Abstract

Speech Emotion Recognition (SER) plays a significant role in the field of Human–Computer Interaction (HCI) with a wide range of applications. However, there are still some issues in practical application. One of the issues is the difference between emotional expression amongst various individuals, and another is that some indistinguishable emotions may reduce the stability of the SER system. In this paper, we propose a multi-layer hybrid fuzzy support vector machine (MLHF-SVM) model, which includes three layers: feature extraction layer, pre-classification layer, and classification layer. The MLHF-SVM model solves the above-mentioned issues by fuzzy c-means (FCM) based on identification information of human and multi-layer SVM classifiers, respectively. In addition, to overcome the weakness that FCM tends to fall into local minima, an improved natural exponential inertia weight particle swarm optimization (IEPSO) algorithm is proposed and integrated with fuzzy c-means for optimization.

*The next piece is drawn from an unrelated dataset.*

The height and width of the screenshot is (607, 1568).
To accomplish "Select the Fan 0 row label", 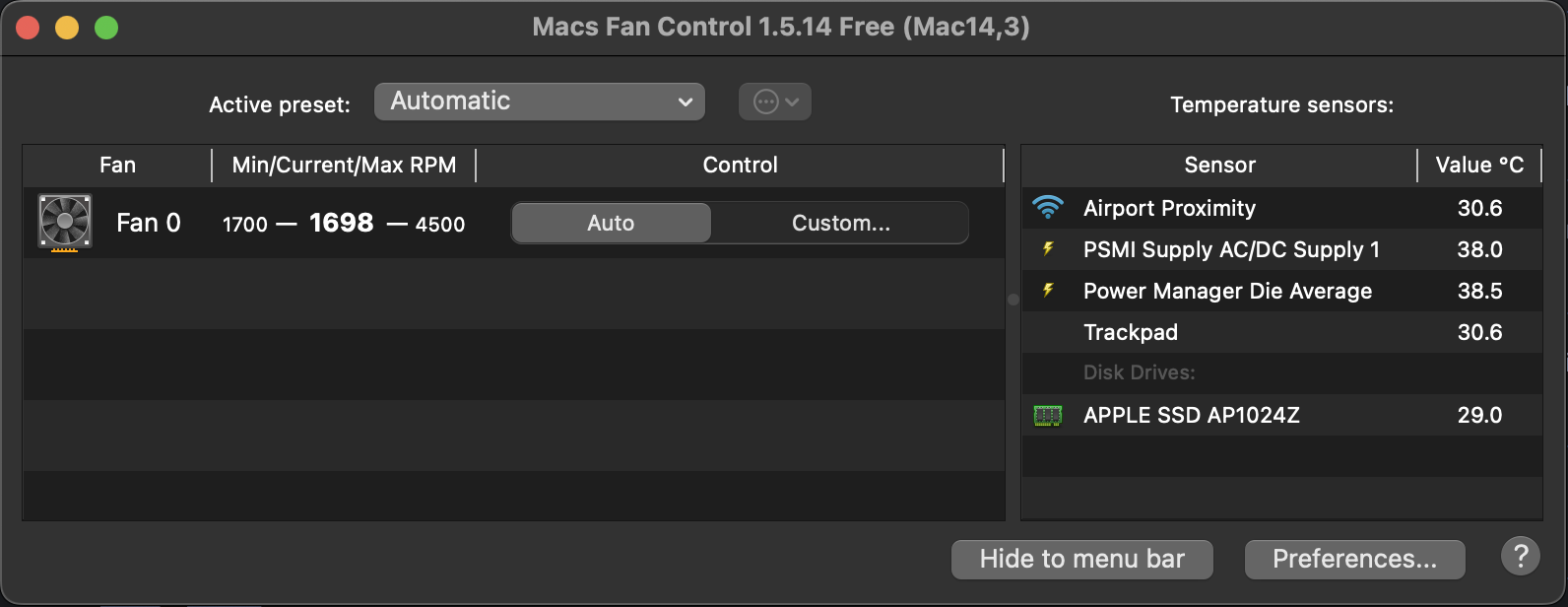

Moreover, in the feature extraction layer, non-personalized features and personalized features are combined to improve accuracy. In order to verify the effectiveness of the proposed model, all emotions in three popular datasets are used for simulation. The results show that this model can effectively improve the success rate of classification and the maximum value of a single emotion recognition rate is 97.67% on the EmoDB dataset.

Highlights

  • With the gradual enrichment of material life, people’s attention has gradually shifted from the physical world to the spiritual world [1]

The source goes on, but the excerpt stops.